El barco se ofrece con dos configuraciones interiores. La versión estándar dispone de una suite principal, un camarote VIP y una cabina para un tripulante, mientras una segunda distribución sustituye el camarote VIP por dos cabinas dobles, elevando la capacidad hasta seis invitados además del miembro de la tripulación. La cocina, completamente equipada, permanece integrada en el salón principal para favorecer una vida a bordo continua, más cercana a la de una vivienda contemporánea que a la distribución tradicional de muchos yates deportivos.
La colaboración también resulta significativa por lo que representa para ambas compañías. Fundado en 2002 por Francis Lapp, Sunreef se ha consolidado como uno de los principales especialistas mundiales en catamaranes de lujo a medida y ha impulsado tecnologías vinculadas a la propulsión eléctrica y la integración de paneles solares en la estructura del barco. BRABUS, por su parte, lleva casi cincuenta años desarrollando vehículos de altas prestaciones y ha ampliado progresivamente su actividad hacia motocicletas, embarcaciones y otros productos de lujo.
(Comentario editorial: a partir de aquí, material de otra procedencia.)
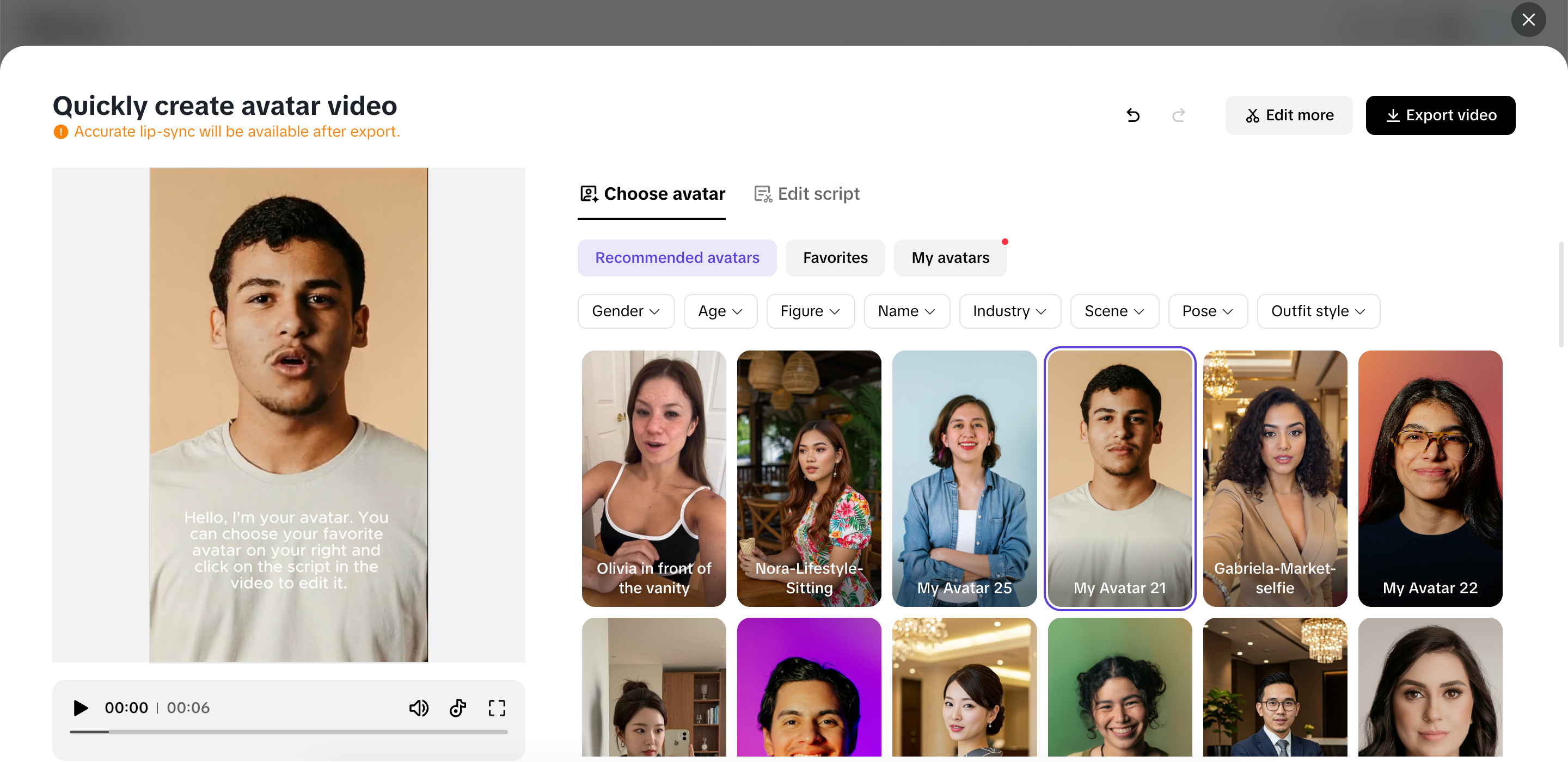Click the video progress bar

coord(289,732)
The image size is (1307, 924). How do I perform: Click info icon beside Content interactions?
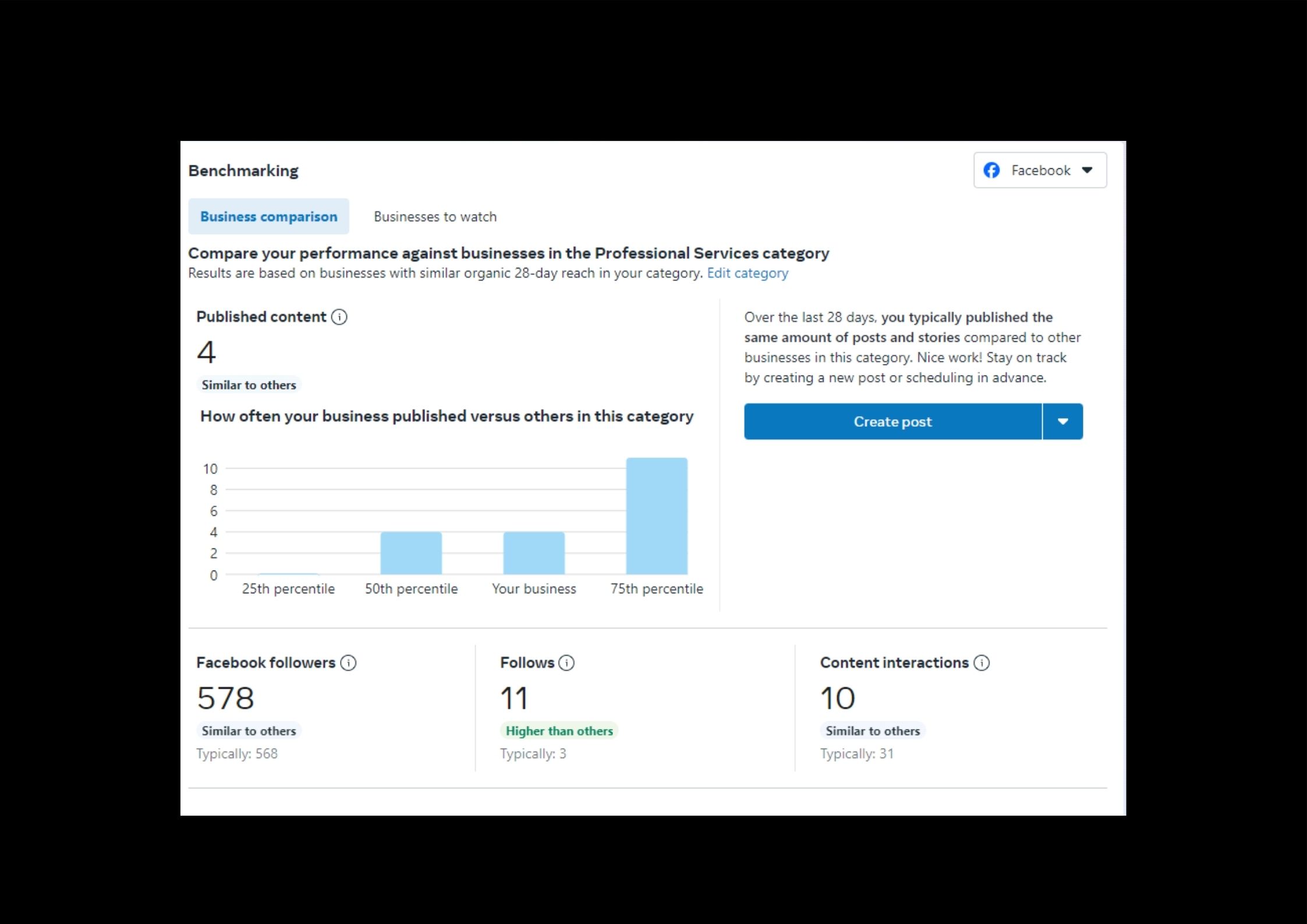[x=981, y=663]
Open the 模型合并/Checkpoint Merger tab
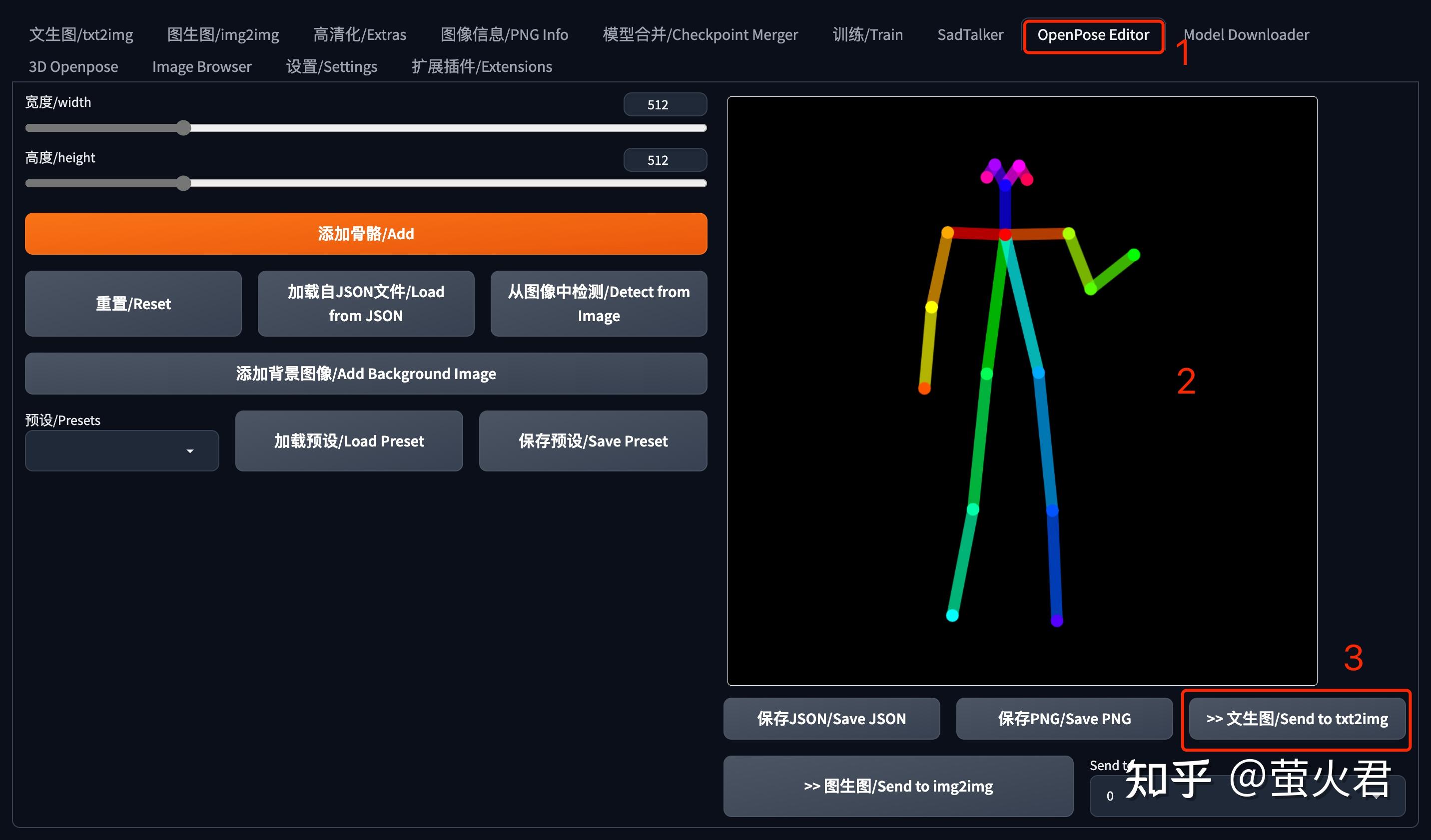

Más allá de las cifras de potencia o velocidad, el BRABUS ULTIMA 55 confirma otra tendencia interesante. Las fronteras entre sectores son cada vez menos rígidas. El diseño automovilístico, la ingeniería naval y el mundo del lujo comparten hoy un lenguaje común donde la identidad de una marca puede trasladarse de la carretera al mar sin limitarse a un ejercicio de estilo.